-- Data extracts follows --

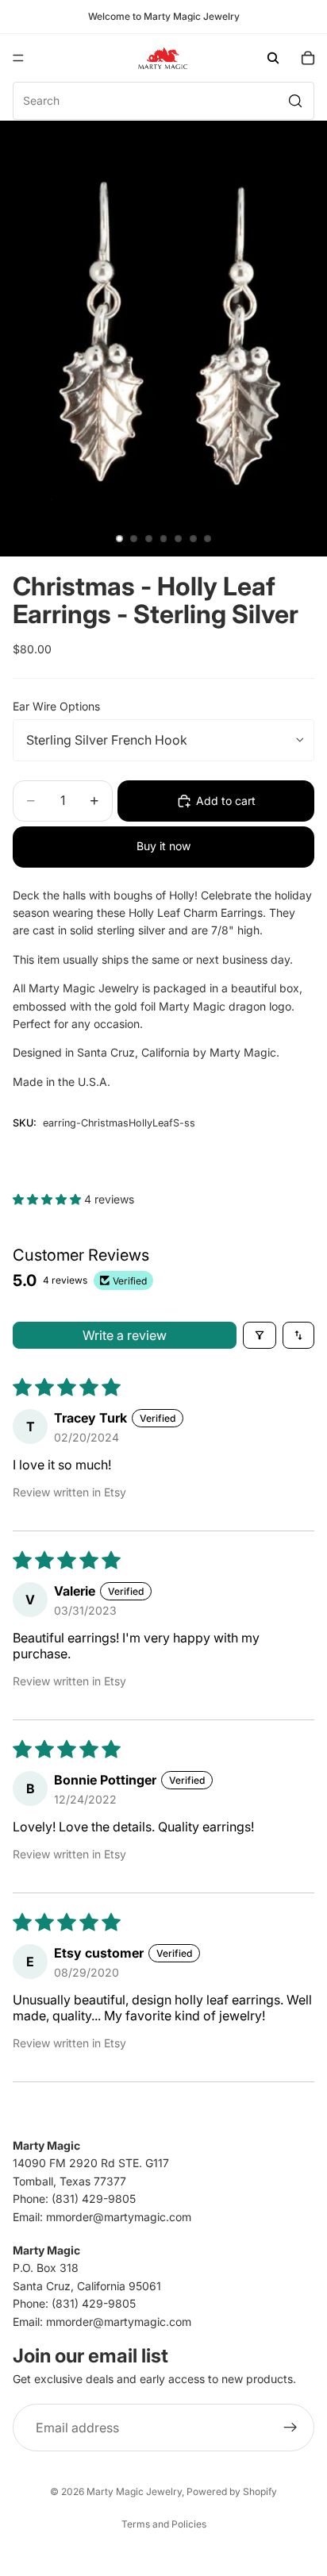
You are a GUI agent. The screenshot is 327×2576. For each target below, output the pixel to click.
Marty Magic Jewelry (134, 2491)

-- Data extracts concluded --
-- Data extracts follows --

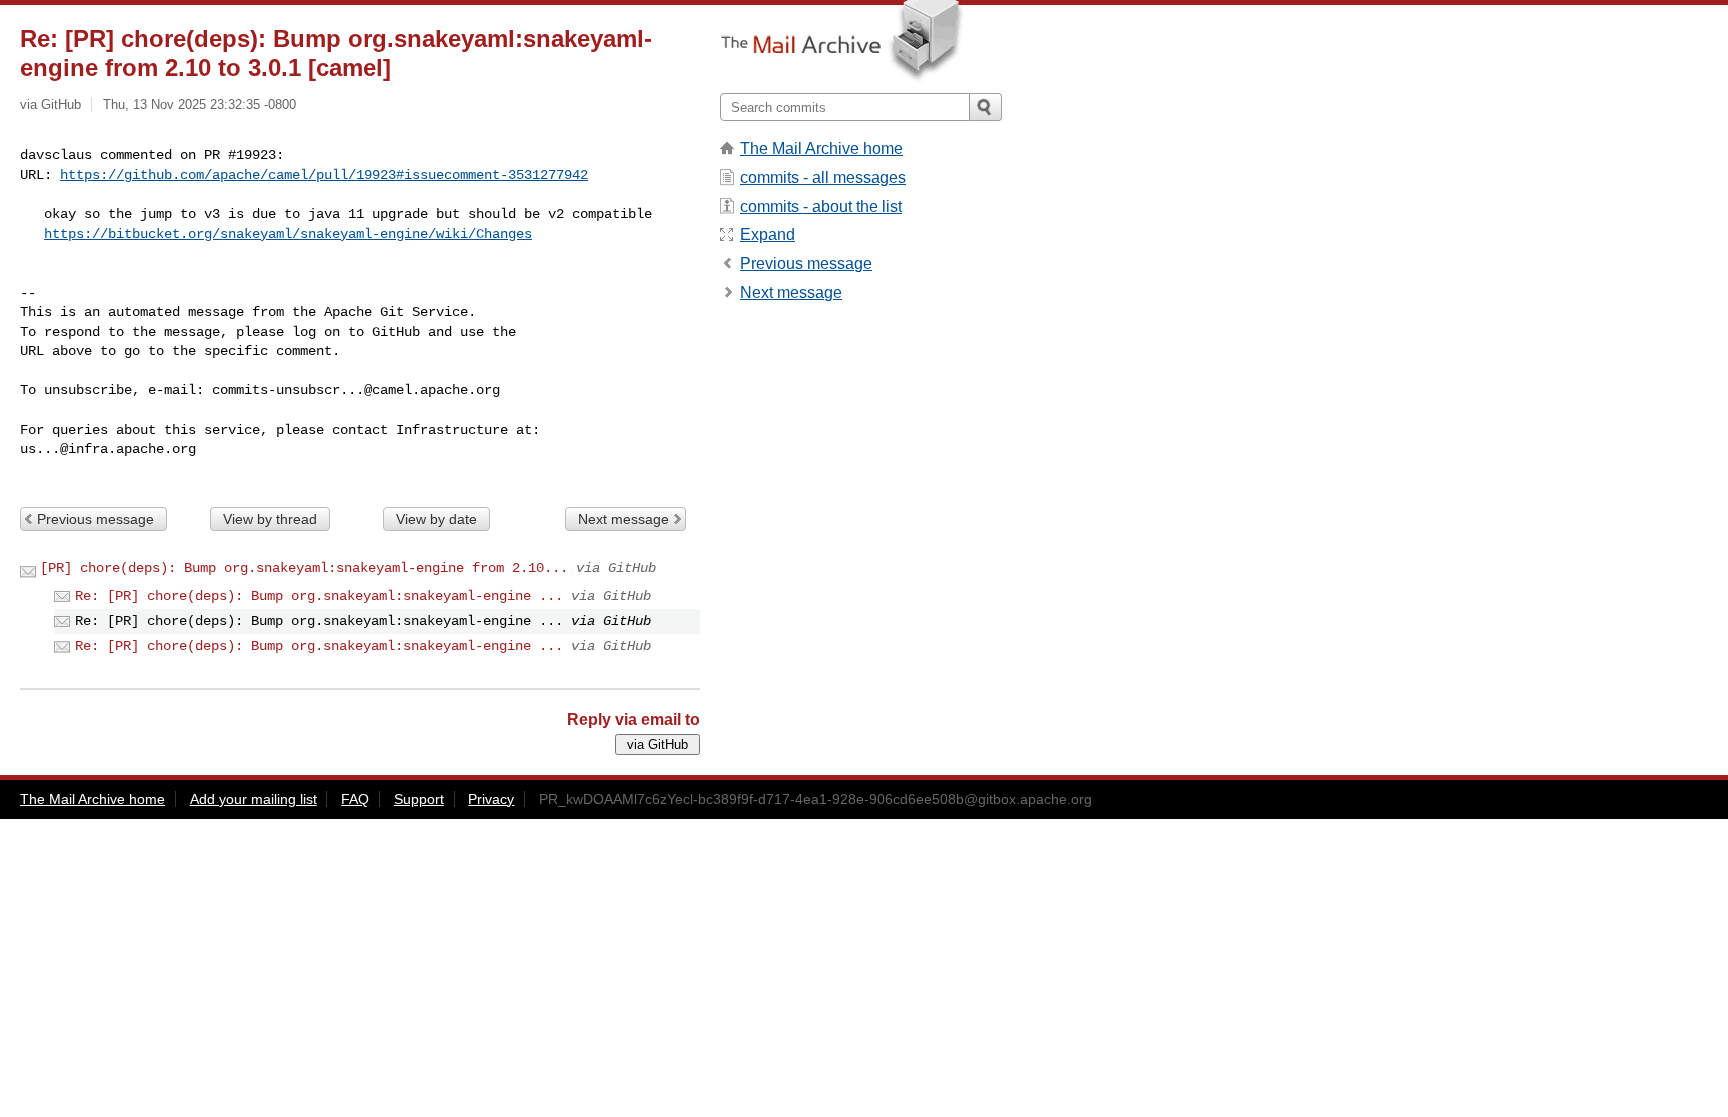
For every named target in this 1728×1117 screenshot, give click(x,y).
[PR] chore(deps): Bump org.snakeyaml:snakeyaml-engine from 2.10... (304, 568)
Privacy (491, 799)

-- Data extracts concluded --

Exercise directions —
Look in the material above for the line with "For every named" and the line with "Privacy (491, 799)", and transcribe exactly those lines and all lines between them, nothing more.

Reply to the task —
For every named target in this 1728×1117 screenshot, give click(x,y).
[PR] chore(deps): Bump org.snakeyaml:snakeyaml-engine from 2.10... (304, 568)
Privacy (491, 799)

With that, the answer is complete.